Bund der (jetzt aktiven) von den Kirchen in Deutschland in Heimen misshandelten Kinder, 1945-1985
[Union of now activist adults abused as children in church homes in Germany, 1945-1985] und Bundes-Interessengemeinschaft der missbrauchten und misshandelten Heimkinder in Deutschland, 1945-1985, e.V.

This notice orginating from Australia is being widely publicised throughout Germany.

Mittwoch, der 11. Februar 2004, 00:27 Uhr
Name: Tim
E-Mail: keine E-Mail
Homepage: keine Homepage

@ Tim Lüttgens: Sag mir, was ist Gottes Gnade?
Antwort: Jesus als eine künstliche Figur erkennen auf die man auch verzichten kann!
Tim Lüttgens: Sag mir, was ist Gottes Liebe?
Antwort: Den Menschen über den BibelJesusKirchen-Tellerrand schauen lassen!

Zusammengefasste Antwort: Das er uns alles das gibt, was wir brauchen, und ohne Gott nicht haben.

Tim Lüttgens: Sag mir, wo ist Gottes Friede?
Antwort: Außerhalb der aggressiven christlichen Missionswut!

Antwort: Gottes Friede ist von Gott dem Schöpfer angenommen zu sein, durch den Glauben an Jesus, Gottes Sohn.

Die Anwort auf all das Negative findest Du bei Gott, bei Jesus, deswegen ist er bereits am Kreuz gestorben und auferstanden.

Dienstag, der 10. Februar 2004, 22:14 Uhr
Name: Herbert Ferstl
E-Mail: keine E-Mail
Homepage: keine Homepage

@ maude,

Kein Wunder wenn Herbert fremd geht :-))))))))))))

Wie denn, wo denn, was denn?
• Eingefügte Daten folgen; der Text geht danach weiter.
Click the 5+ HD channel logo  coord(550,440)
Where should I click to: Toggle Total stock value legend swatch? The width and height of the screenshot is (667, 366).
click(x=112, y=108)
Ich gehe fremd und weiss nicht mal was davon? :-)))))

Dienstag, der 10. Februar 2004, 20:47 Uhr
Name: Willi
E-Mail: keine E-Mail
Homepage: keine Homepage

@ Tim Lüttgens: Sag mir, was ist Gottes Gnade?
Antwort: Jesus als eine künstliche Figur erkennen auf die man auch verzichten kann!

Tim Lüttgens: Sag mir, was ist Gottes Liebe?
Antwort: Den Menschen über den BibelJesusKirchen-Tellerrand schauen lassen!

Tim Lüttgens: Sag mir, wo ist Gottes Friede?
Antwort: Außerhalb der aggressiven christlichen Missionswut!